The integrated unit, if implemented in the form of a software functional unit and sold or used as a stand-alone product, may be stored in a computer readable storage medium. Based on such understanding, the technical solution of the present application may be embodied in the form of a software product, which is stored in a storage medium and includes instructions for causing a computer device (which may be a personal computer, a device for identifying an image of a flower screen, or a network device) to perform all or part of the steps of the method according to the embodiments of the present application. And the aforementioned storage medium includes: various media capable of storing program codes, such as a usb disk, a removable hard disk, a read-only memory (ROM), a Random Access Memory (RAM), a magnetic disk, or an optical disk.

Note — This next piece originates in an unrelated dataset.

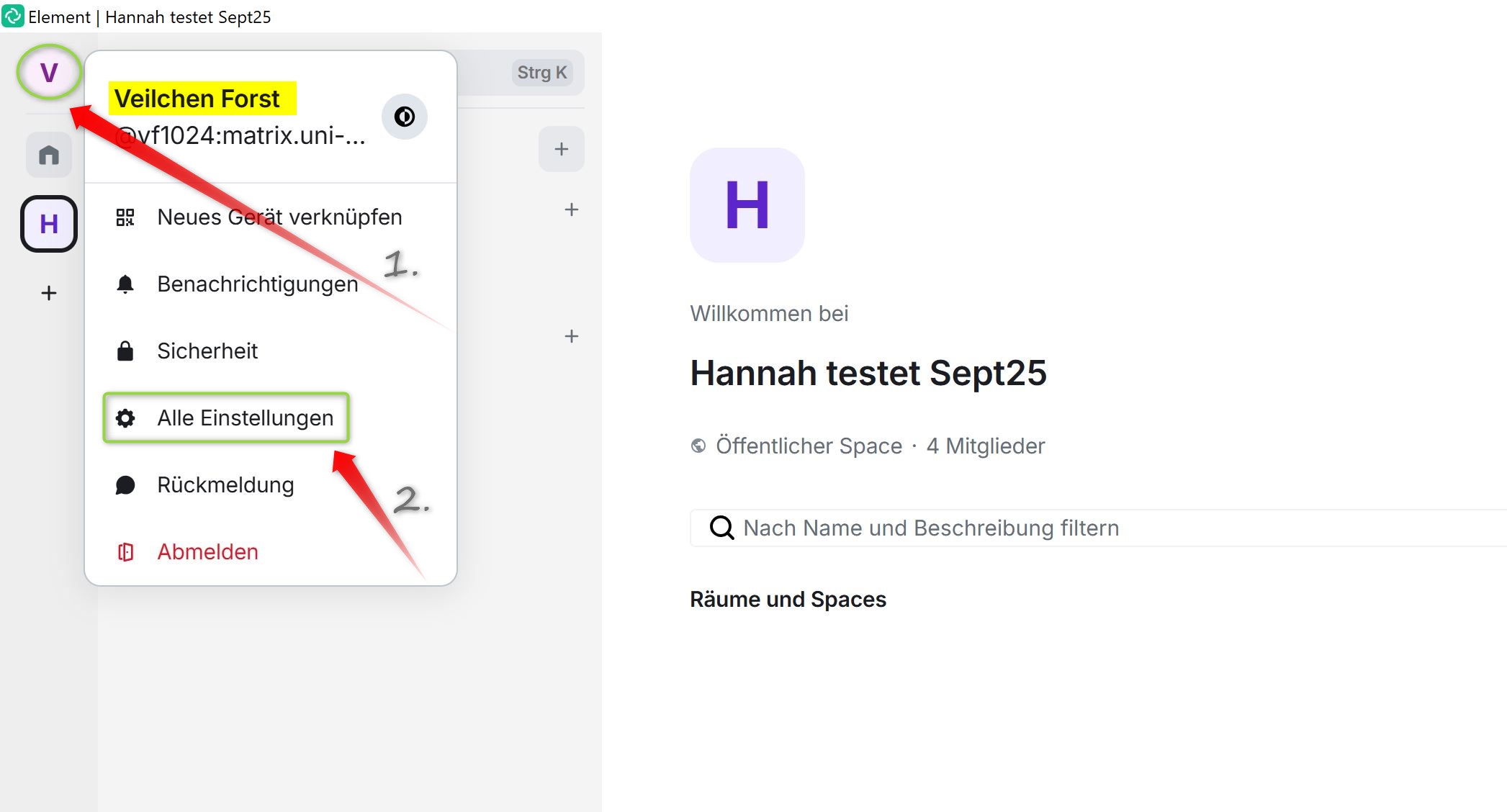
Task: Open Alle Einstellungen
Action: 245,418
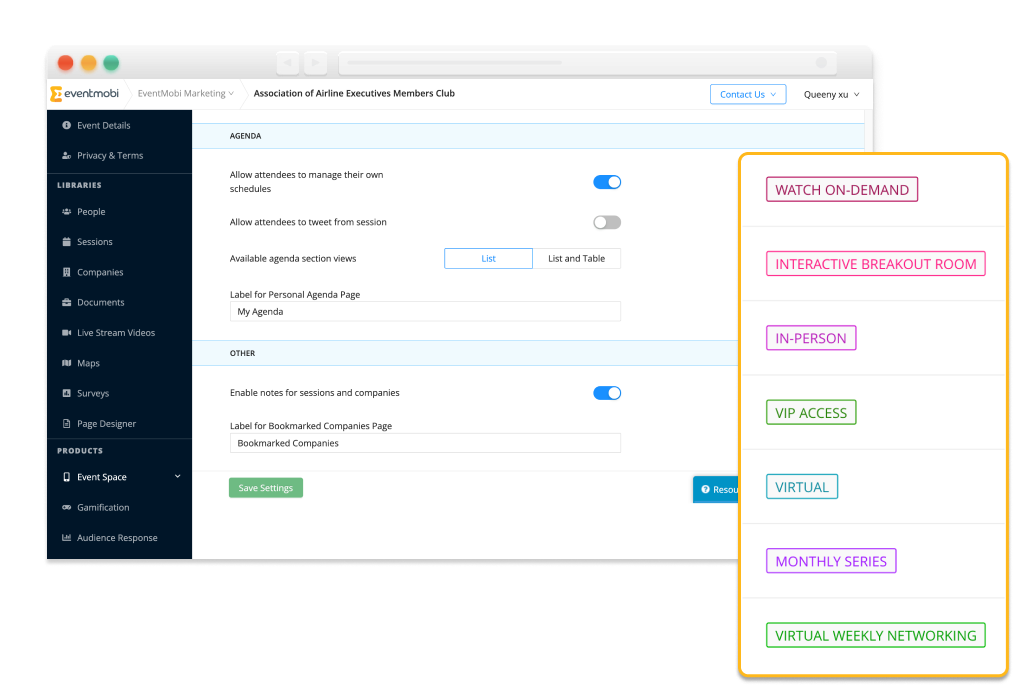1035x694 pixels.
Task: Save the agenda settings
Action: click(x=265, y=488)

The above embodiments are only used for illustrating the technical solutions of the present application, and not for limiting the same; although the present application has been described in detail with reference to the foregoing embodiments, it should be understood by those of ordinary skill in the art that: the technical solutions described in the foregoing embodiments may still be modified, or some technical features may be equivalently replaced; and such modifications or substitutions do not depart from the spirit and scope of the corresponding technical solutions in the embodiments of the present application.

Claims

1. A method for identifying a flower screen image is characterized by comprising the following steps:

acquiring an image sequence corresponding to a target video;

inputting video images in the image sequence into a target network model to obtain a screen-splash confidence corresponding to the video images, wherein the target network model is obtained by training based on annotated data and non-annotated data, the non-annotated data is configured with a pseudo label determined based on first image data and second image data, the first image data is a plurality of serial first processed images obtained by successively performing image adjustment operation on training images, the second image data comprises a second processed image obtained by adjustment based on the training images, and the adjustment amplitude corresponding to the second processed image is larger than the adjustment amplitude corresponding to the first processed image;

2. The method of claim 1, further comprising:

acquiring the unmarked training image;

performing a second adjustment operation on the training image to obtain a second processed image, wherein the second adjustment operation is used for indicating an adjustment direction different from the training image;

3. The method of claim 2, wherein inputting the plurality of first processed images into a first model to obtain a first training parameter comprises:

4. The method of claim 3, wherein after averaging the sequence of parameters to obtain the first training parameter, the method further comprises:

5. The method of claim 2, wherein performing a sharpening operation based on the target parameter to determine a corresponding pseudo label for the training image comprises:

determining a sharpening coefficient based on the distribution information;

6. The method of claim 2, wherein training the first model according to the training images configuring the pseudo labels and the annotation data to obtain the target network model comprises:

acquiring corresponding first loss information based on the labeling data;

7. The method according to any one of claims 1-6, further comprising:

taking the video frame image as associated non-annotation data;

8. An apparatus for recognizing a screen image, comprising:

9. A computer device, the computer device comprising a processor and a memory:

the memory is used for storing program codes; the processor is configured to execute the method for identifying a screenful of images according to any one of claims 1 to 7 according to instructions in the program code.

10. A computer-readable storage medium having stored therein instructions which, when run on a computer, cause the computer to execute the method of identifying a screenful image according to any one of claims 1 to 7.